• _Task description_: Within the records below, reproduce without change the lines from the line that has "1.50-2.40 (1198, 456)" through the line that has "1.75-2.10 (1054, 819)", and only those.

Excerpts from a dataset:
########
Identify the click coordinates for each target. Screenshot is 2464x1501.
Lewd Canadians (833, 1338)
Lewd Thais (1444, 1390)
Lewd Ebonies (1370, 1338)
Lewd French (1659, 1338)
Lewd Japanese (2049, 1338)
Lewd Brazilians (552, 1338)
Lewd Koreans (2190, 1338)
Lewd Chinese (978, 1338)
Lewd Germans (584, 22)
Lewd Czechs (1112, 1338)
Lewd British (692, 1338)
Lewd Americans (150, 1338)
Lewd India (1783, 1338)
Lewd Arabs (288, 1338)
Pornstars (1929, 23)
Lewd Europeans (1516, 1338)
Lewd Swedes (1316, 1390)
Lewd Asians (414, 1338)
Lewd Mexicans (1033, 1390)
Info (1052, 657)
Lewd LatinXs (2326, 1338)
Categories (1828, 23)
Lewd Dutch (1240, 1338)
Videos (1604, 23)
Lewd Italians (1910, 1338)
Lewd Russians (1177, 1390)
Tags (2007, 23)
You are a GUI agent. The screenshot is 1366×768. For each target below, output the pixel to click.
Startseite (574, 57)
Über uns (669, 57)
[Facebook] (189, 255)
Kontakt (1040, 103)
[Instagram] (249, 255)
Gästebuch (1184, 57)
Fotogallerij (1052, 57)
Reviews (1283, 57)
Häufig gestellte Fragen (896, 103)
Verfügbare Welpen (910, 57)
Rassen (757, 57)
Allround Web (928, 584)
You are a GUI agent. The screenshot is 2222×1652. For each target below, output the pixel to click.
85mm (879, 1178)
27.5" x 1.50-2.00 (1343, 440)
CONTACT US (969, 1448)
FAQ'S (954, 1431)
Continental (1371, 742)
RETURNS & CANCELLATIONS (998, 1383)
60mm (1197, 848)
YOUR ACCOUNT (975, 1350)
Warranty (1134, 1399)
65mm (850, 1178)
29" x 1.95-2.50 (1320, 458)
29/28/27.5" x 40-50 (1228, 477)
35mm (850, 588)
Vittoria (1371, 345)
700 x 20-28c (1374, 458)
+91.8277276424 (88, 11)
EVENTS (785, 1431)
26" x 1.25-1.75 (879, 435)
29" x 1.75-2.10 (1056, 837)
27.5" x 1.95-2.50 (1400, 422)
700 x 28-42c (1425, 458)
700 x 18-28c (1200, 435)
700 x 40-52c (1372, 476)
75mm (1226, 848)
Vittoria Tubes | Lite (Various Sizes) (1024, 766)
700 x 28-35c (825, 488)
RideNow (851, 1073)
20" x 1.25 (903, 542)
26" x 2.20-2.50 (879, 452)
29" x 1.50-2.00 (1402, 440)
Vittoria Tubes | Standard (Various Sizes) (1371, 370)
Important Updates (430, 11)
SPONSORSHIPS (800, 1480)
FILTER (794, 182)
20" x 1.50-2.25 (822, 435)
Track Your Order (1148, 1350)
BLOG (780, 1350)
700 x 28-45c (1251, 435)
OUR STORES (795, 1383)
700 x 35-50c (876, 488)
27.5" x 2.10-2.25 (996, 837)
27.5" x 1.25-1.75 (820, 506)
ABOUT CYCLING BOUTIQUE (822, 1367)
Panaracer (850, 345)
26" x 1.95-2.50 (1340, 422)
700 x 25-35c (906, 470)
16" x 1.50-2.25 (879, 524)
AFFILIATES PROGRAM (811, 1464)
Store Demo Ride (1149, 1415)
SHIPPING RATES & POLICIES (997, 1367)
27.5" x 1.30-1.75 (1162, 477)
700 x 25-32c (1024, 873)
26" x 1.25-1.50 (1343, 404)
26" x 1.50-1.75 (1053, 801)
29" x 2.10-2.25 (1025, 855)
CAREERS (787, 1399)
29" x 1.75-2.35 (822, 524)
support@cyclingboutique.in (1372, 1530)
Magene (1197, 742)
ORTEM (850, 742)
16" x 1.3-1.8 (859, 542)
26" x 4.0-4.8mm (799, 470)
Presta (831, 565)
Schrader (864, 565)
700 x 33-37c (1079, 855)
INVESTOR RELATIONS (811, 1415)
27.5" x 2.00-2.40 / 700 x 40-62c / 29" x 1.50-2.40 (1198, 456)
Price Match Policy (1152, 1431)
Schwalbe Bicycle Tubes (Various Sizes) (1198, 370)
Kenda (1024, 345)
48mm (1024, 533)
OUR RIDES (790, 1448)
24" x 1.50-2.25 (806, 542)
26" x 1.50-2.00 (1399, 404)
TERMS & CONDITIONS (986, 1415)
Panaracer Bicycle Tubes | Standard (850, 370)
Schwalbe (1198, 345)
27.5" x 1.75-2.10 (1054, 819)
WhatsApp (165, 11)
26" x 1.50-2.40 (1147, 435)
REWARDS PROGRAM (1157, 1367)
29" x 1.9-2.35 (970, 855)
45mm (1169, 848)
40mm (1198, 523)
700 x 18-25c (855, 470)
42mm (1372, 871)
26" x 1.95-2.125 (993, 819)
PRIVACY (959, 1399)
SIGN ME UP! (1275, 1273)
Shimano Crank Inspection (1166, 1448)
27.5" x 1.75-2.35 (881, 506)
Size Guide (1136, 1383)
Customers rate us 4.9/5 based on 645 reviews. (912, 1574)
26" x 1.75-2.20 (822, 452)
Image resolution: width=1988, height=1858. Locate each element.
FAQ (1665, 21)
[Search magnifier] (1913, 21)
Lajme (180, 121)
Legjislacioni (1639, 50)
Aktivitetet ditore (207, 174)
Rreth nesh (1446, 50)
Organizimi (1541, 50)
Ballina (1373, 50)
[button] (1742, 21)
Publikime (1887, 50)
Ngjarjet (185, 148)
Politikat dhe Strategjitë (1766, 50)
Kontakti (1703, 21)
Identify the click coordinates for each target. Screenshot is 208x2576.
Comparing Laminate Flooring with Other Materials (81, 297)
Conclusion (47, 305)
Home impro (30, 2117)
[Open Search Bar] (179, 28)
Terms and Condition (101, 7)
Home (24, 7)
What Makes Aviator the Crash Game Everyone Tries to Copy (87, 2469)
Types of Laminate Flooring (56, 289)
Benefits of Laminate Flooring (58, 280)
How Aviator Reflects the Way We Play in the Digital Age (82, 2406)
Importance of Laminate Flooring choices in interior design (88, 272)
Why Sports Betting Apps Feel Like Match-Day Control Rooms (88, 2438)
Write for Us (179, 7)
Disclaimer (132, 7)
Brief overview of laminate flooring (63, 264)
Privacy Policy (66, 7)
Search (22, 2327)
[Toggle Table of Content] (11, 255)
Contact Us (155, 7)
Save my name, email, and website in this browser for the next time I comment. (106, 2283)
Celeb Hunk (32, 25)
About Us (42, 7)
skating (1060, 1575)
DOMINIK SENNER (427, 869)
########
• _Task solution_:
27.5" x 2.00-2.40 / 700 x 40-62c / 29" x 1.50-2.40 (1198, 456)
Price Match Policy (1152, 1431)
Schwalbe Bicycle Tubes (Various Sizes) (1198, 370)
Kenda (1024, 345)
48mm (1024, 533)
OUR RIDES (790, 1448)
24" x 1.50-2.25 (806, 542)
26" x 1.50-2.00 (1399, 404)
TERMS & CONDITIONS (986, 1415)
Panaracer Bicycle Tubes | Standard (850, 370)
Schwalbe (1198, 345)
27.5" x 1.75-2.10 (1054, 819)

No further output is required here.